Study questions —
A: Rewrite the paragraph of the colon cancer text that begins "Colon cancer is a disease" as a short list, keeping its main facts.
B: For each statement, say whether the colon cancer text agrees with it, answering yes or no and quoting the words that decide it: (i) About 20% of patients with treated colon cancer see recurring signs within five years. (ii) Colon cancer has been noted to have a low recurrence rate. (iii) One function of the colon is forming feces for expulsion.
C: Write out the stretch of the colon cancer text from "For those of" through "within five years.", word for word.

Document extract —
::::
For those of you who have had friends or family members that have battled colon cancer or were a victim yourself, you know how terrible this disease can be. Having survived such an ailment, no one wants to relive their past or live on the edge knowing that if can affect them again or they can succumb to its aftermath a few years later. Unfortunately, this is not always the case as colon cancer has been noted to have a high recurrence rate. In particular, it has been noted that about 20% of patients with treated colon cancer see recurring signs within five years.
Colon cancer is a disease that takes over the walls of the colon with abnormal growths called tumors. Affecting the excretion and part of the digestive process, victims are always trying to curtail the spread of this cancer that affects other vital organs of the body such as the liver. Particularly, functions of the colon include absorbing minerals and water for storage, forming feces for expulsion, storing bacteria to aid in the digestion process and thereby preventing the increase and circulation of harmful bacteria, as well as maintain a proper pH for chemical reactions.
::::
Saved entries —
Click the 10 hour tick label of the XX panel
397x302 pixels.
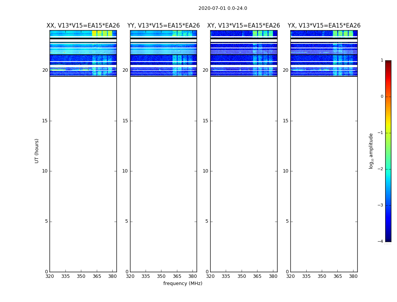[45, 171]
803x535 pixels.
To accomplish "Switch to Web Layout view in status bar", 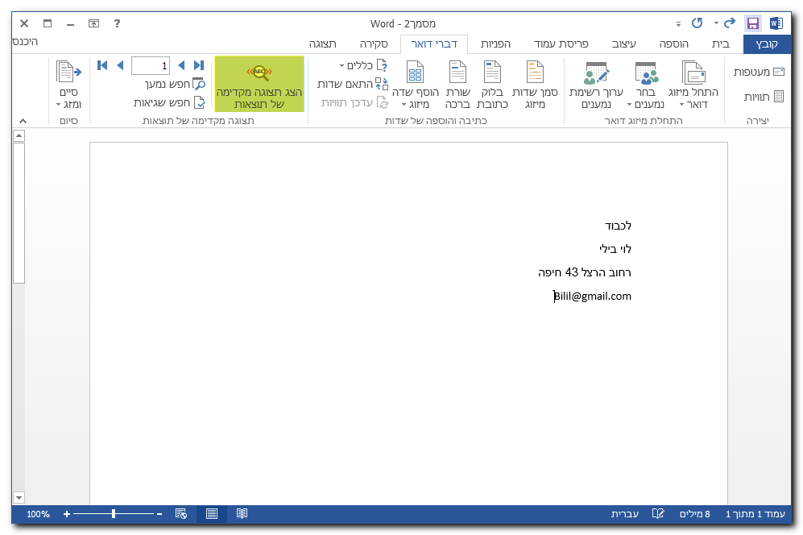I will 181,513.
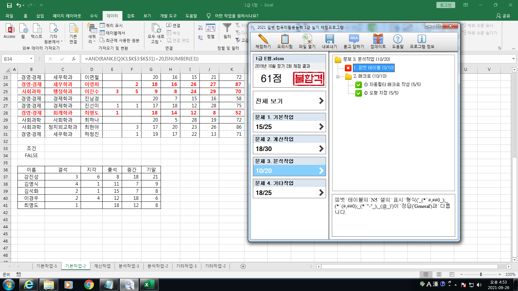The height and width of the screenshot is (291, 518).
Task: Click the 채점하기 pencil icon
Action: coord(263,39)
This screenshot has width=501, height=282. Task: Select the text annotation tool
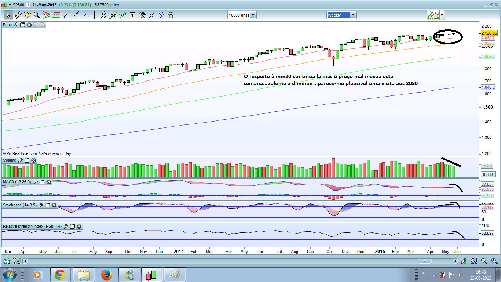click(x=133, y=15)
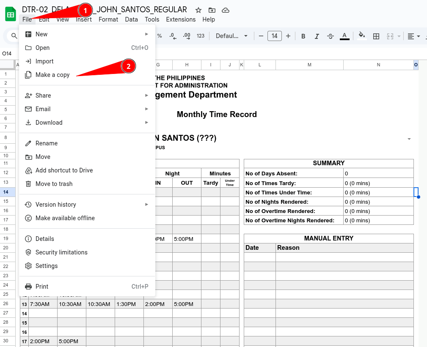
::::
Task answers —
A:
- Colon cancer takes over the walls of the colon with abnormal growths called tumors.
- It affects excretion and part of digestion, and people with it try to limit its spread to other vital organs such as the liver.
- The colon absorbs minerals and water for storage and forms feces for expulsion.
- It stores bacteria that aid digestion, which prevents harmful bacteria from increasing and circulating.
- It maintains a proper pH for chemical reactions.

B:
(i) Yes: "about 20% of patients with treated colon cancer see recurring signs within five years"
(ii) No: "colon cancer has been noted to have a high recurrence rate"
(iii) Yes: "forming feces for expulsion"

C:
For those of you who have had friends or family members that have battled colon cancer or were a victim yourself, you know how terrible this disease can be. Having survived such an ailment, no one wants to relive their past or live on the edge knowing that if can affect them again or they can succumb to its aftermath a few years later. Unfortunately, this is not always the case as colon cancer has been noted to have a high recurrence rate. In particular, it has been noted that about 20% of patients with treated colon cancer see recurring signs within five years.